**Portion of a data file**
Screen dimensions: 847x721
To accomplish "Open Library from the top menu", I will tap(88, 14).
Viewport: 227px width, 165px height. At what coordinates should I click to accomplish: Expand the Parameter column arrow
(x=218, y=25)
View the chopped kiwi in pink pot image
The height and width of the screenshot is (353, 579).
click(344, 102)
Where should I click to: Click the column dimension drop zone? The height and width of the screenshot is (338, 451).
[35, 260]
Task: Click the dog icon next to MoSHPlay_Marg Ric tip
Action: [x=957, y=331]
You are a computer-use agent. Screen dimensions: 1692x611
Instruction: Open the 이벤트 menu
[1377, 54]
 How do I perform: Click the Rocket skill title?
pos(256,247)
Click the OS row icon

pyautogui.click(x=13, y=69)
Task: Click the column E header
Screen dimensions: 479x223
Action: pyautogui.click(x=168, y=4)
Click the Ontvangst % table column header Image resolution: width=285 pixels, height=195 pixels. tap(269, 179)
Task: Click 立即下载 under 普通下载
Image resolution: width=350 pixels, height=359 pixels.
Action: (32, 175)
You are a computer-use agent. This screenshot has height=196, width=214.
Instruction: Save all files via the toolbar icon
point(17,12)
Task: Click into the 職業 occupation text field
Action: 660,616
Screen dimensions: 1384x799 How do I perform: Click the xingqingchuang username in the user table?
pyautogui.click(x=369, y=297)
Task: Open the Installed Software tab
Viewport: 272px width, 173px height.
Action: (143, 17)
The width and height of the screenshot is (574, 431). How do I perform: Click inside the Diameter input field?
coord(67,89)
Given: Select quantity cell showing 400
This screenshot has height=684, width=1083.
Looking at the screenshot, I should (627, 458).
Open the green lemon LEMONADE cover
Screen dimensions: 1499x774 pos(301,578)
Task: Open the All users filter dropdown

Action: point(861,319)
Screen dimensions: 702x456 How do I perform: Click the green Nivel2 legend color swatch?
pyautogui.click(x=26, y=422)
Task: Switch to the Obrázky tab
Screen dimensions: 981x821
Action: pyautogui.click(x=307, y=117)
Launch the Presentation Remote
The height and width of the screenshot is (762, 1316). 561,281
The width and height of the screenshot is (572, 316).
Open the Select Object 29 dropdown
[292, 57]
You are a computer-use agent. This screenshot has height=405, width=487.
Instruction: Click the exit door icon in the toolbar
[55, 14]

**Written problem**
Return every line from the items above that contains the word "resolution".

**Final answer**
Click the Ontvangst % table column header Image resolution: width=285 pixels, height=195 pixels. tap(269, 179)
Image resolution: width=350 pixels, height=359 pixels.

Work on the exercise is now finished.